◆ INPUT FOR THIS TASK ◆
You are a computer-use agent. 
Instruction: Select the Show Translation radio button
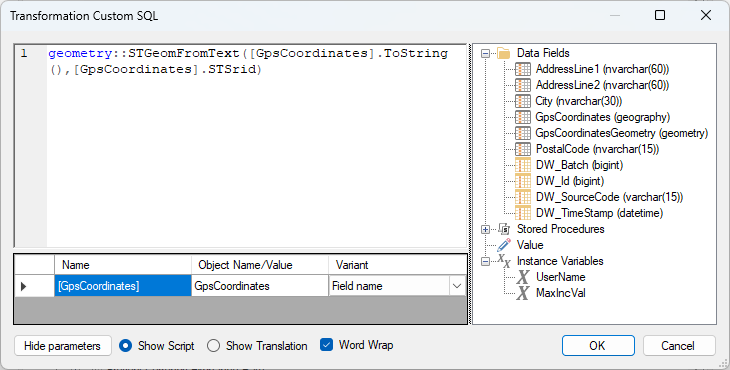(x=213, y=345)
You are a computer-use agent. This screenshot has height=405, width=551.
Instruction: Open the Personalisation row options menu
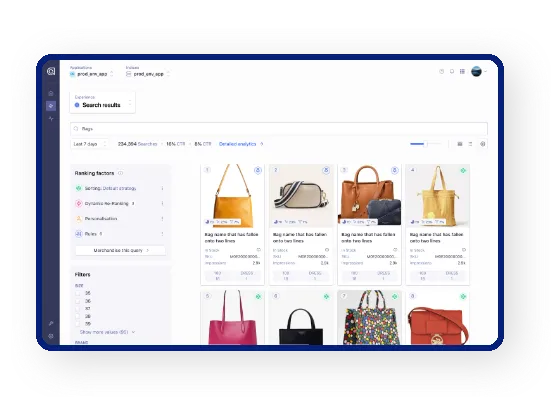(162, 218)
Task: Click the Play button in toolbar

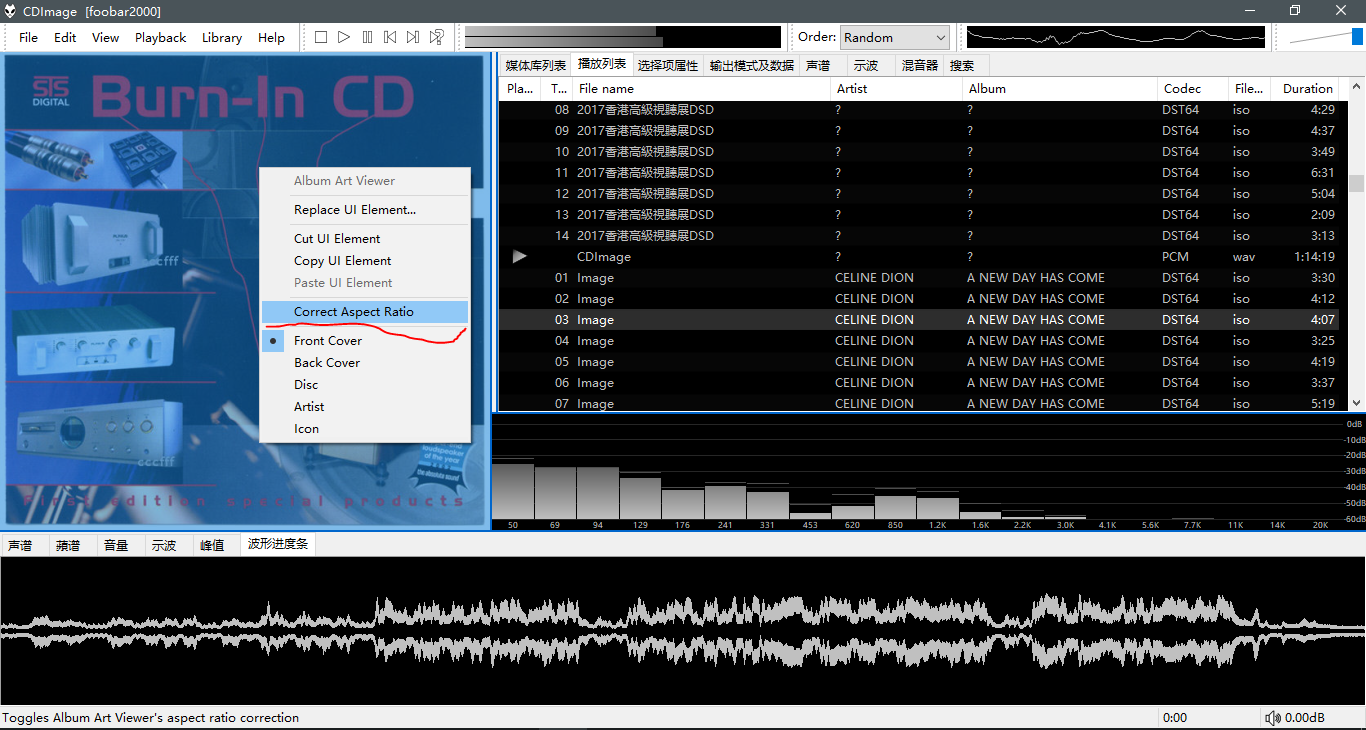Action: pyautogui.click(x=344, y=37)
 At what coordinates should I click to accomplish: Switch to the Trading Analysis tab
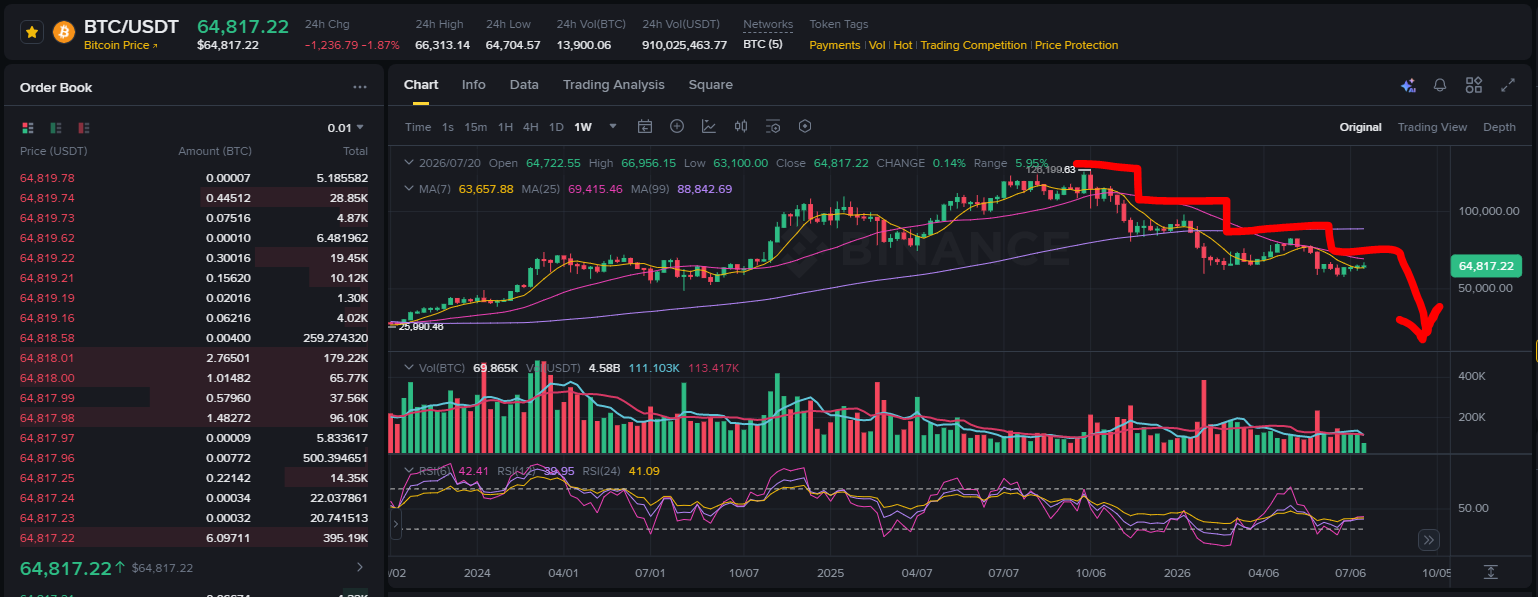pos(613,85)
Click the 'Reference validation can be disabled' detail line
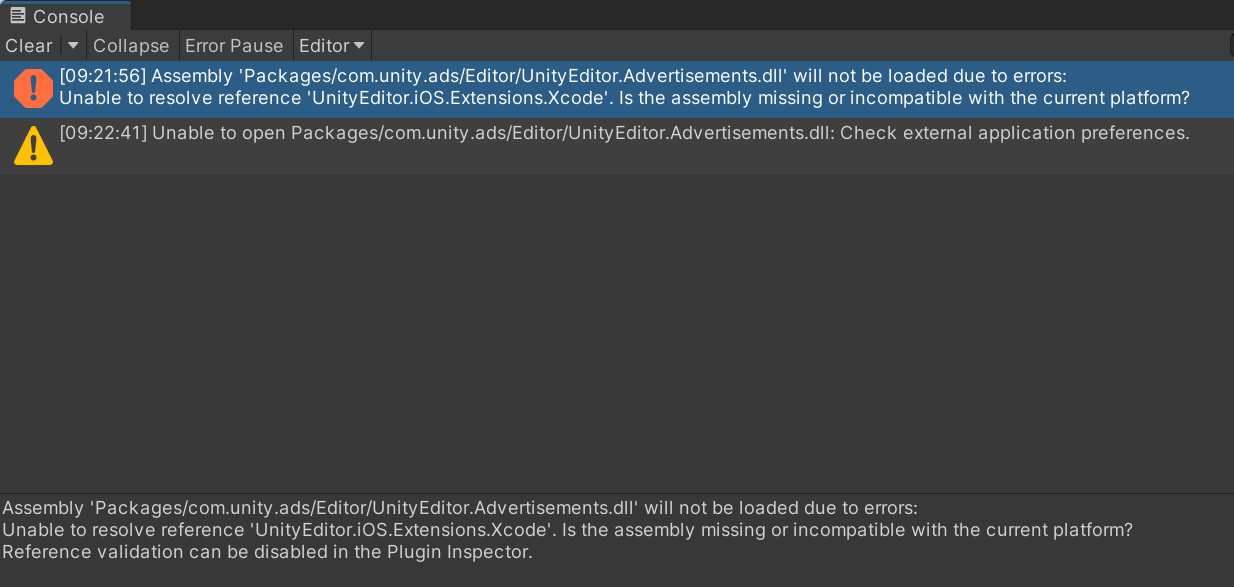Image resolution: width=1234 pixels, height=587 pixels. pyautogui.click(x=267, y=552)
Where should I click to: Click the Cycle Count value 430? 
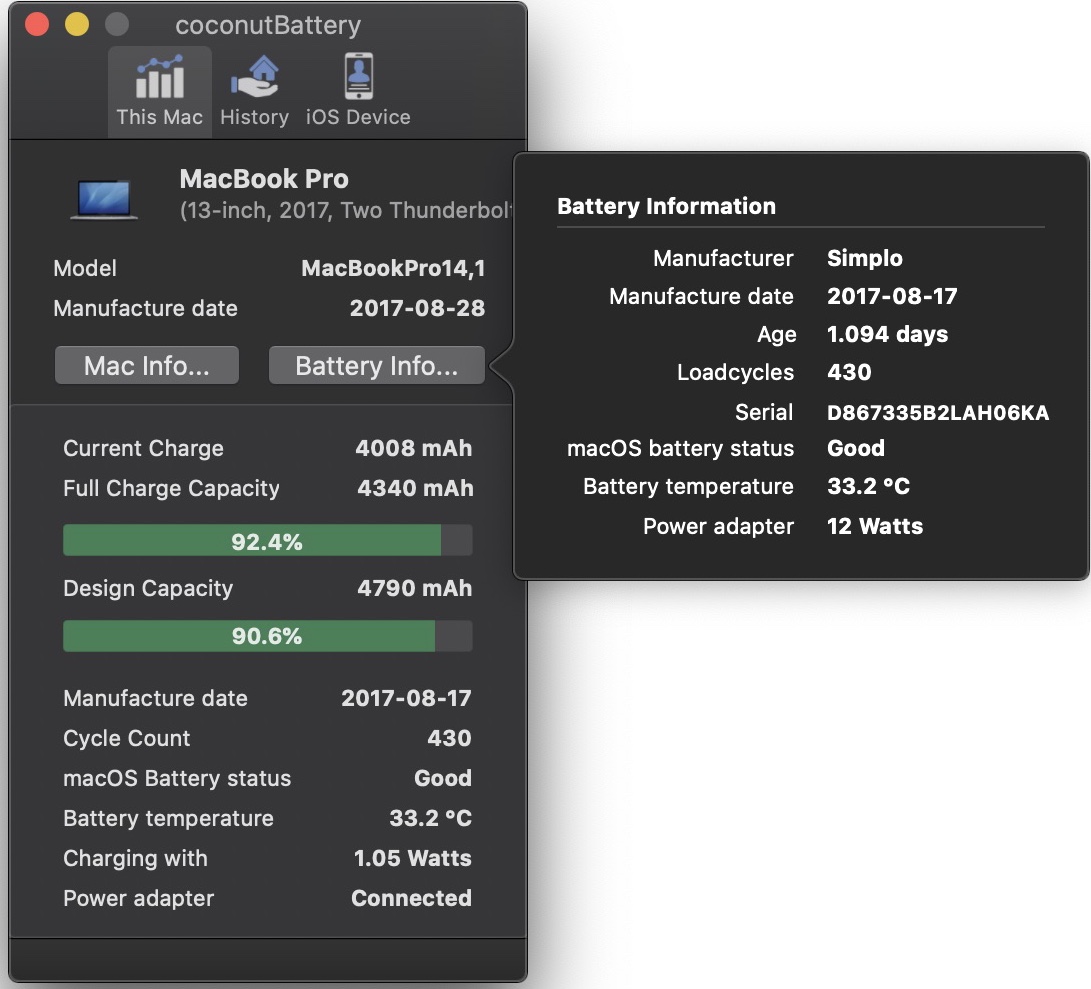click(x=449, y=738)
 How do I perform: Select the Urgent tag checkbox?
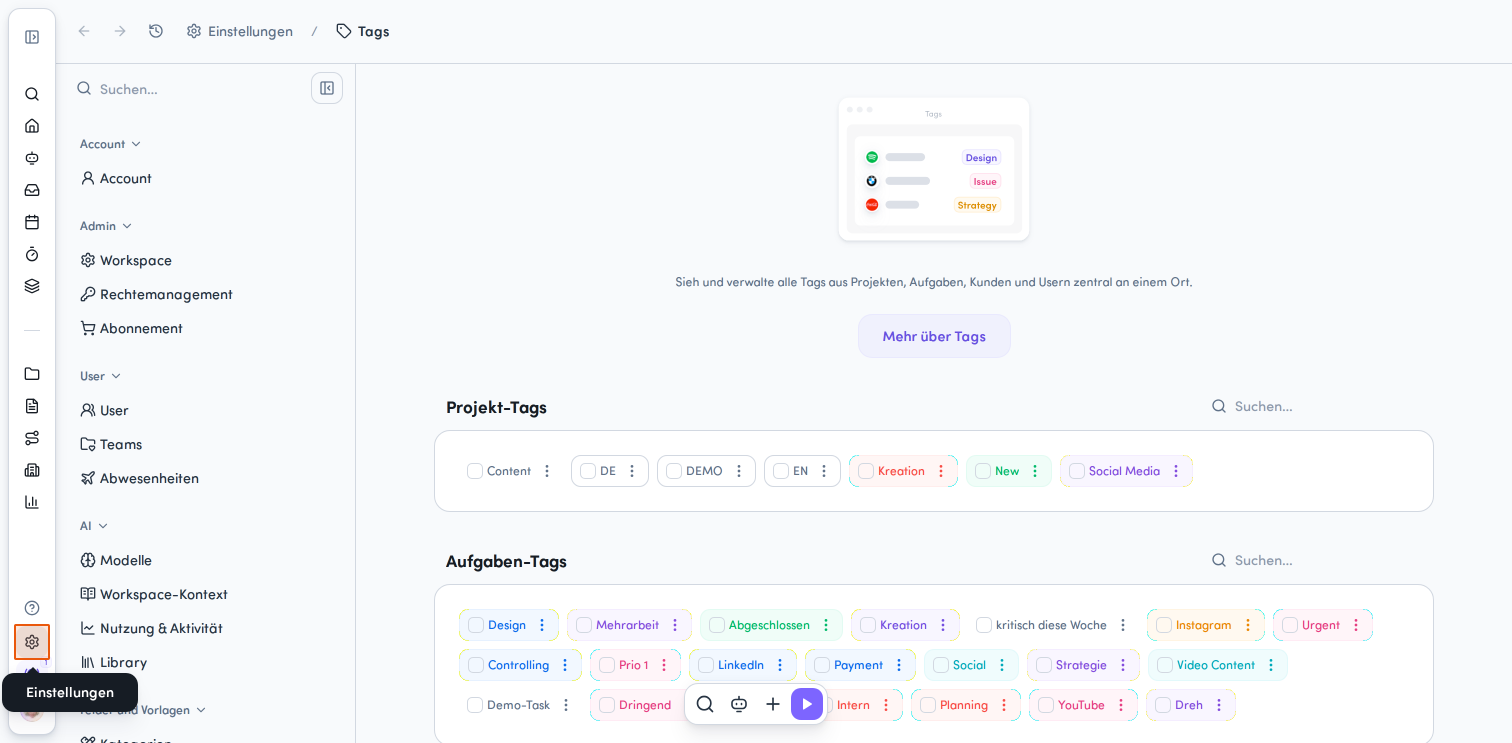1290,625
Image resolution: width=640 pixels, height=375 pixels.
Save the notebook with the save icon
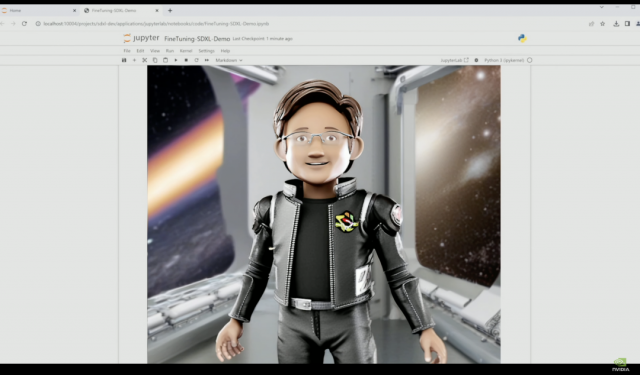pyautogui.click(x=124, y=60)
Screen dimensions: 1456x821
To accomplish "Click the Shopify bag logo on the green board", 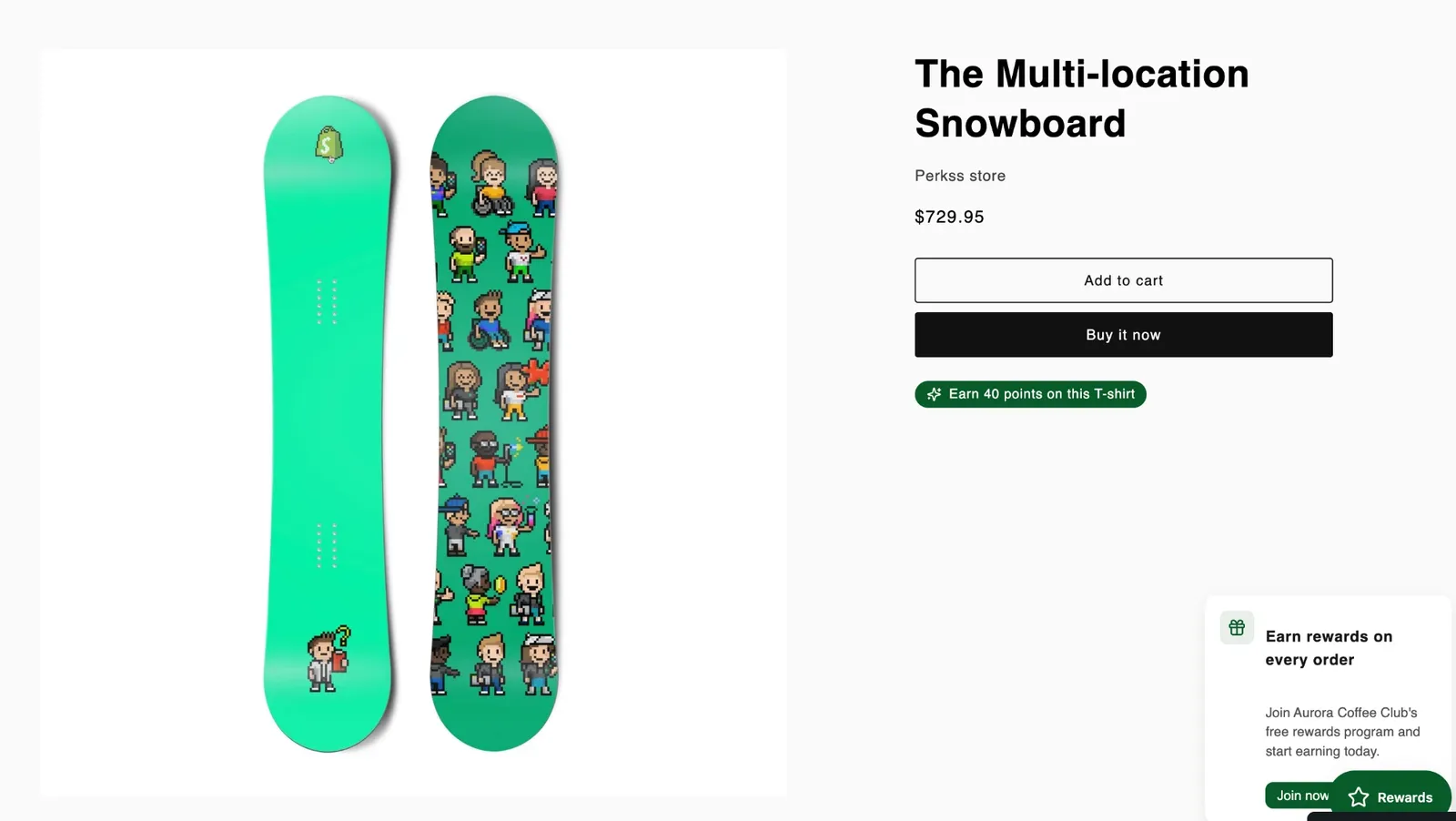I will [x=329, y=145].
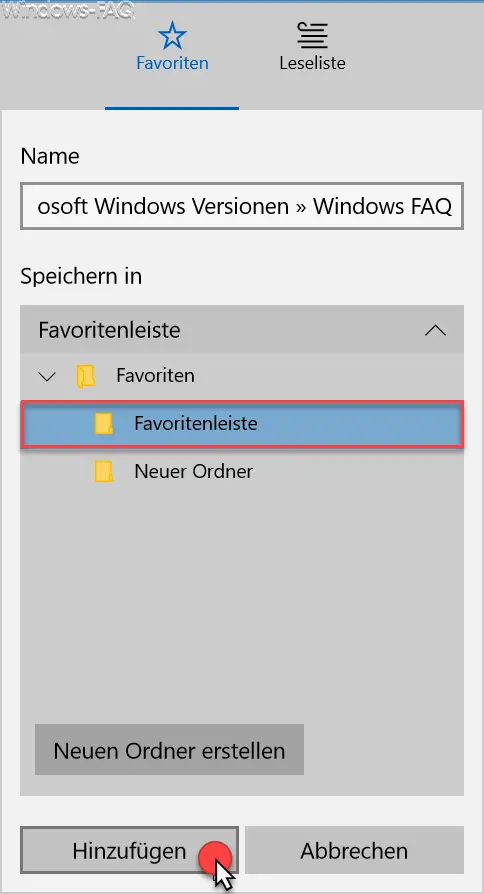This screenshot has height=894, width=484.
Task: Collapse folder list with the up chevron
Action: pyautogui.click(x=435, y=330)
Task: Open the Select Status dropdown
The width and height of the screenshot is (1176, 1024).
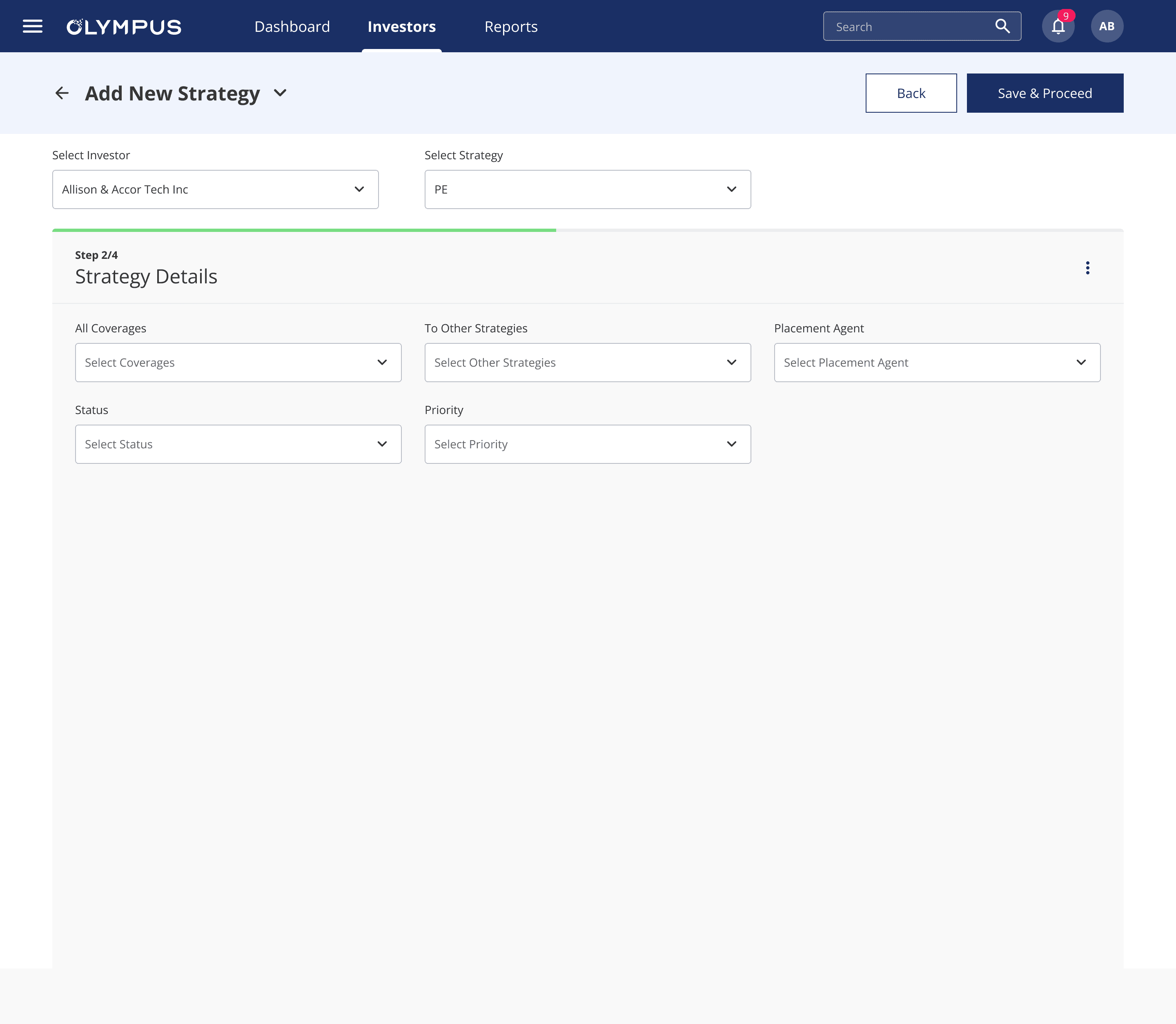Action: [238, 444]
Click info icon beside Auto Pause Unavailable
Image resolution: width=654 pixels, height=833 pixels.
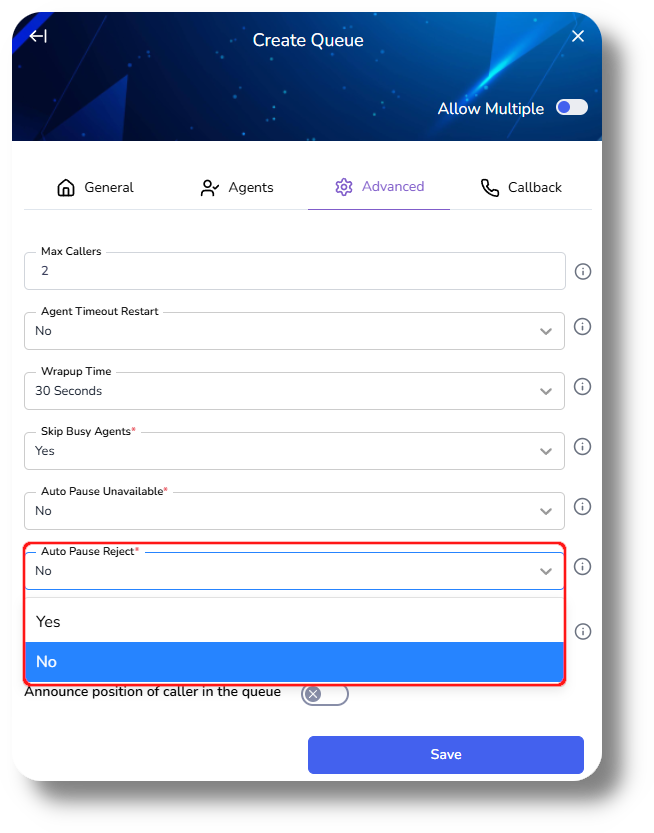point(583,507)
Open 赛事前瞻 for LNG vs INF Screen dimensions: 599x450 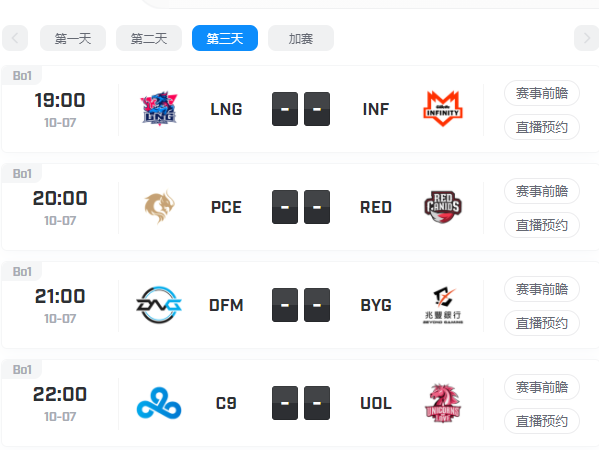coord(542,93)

◆ WHAT YOU WILL DO ◆
Can you copy out the data word for word, everything from the very beginning down to and including the line containing "Image resolution: width=1234", with the pictures left out?

◆ CORRECT ANSWER ◆
You are a computer-use agent. 
Instruction: Select the Show Translation radio button
(x=213, y=345)
You are a computer-use agent. This screenshot has height=405, width=551.
Instruction: Open the Personalisation row options menu
(162, 218)
Task: Click the Play button in toolbar

Action: pyautogui.click(x=344, y=37)
 At what coordinates should I click to accomplish: Switch to the Trading Analysis tab
pos(613,85)
Click the 'Reference validation can be disabled' detail line
Image resolution: width=1234 pixels, height=587 pixels. pyautogui.click(x=267, y=552)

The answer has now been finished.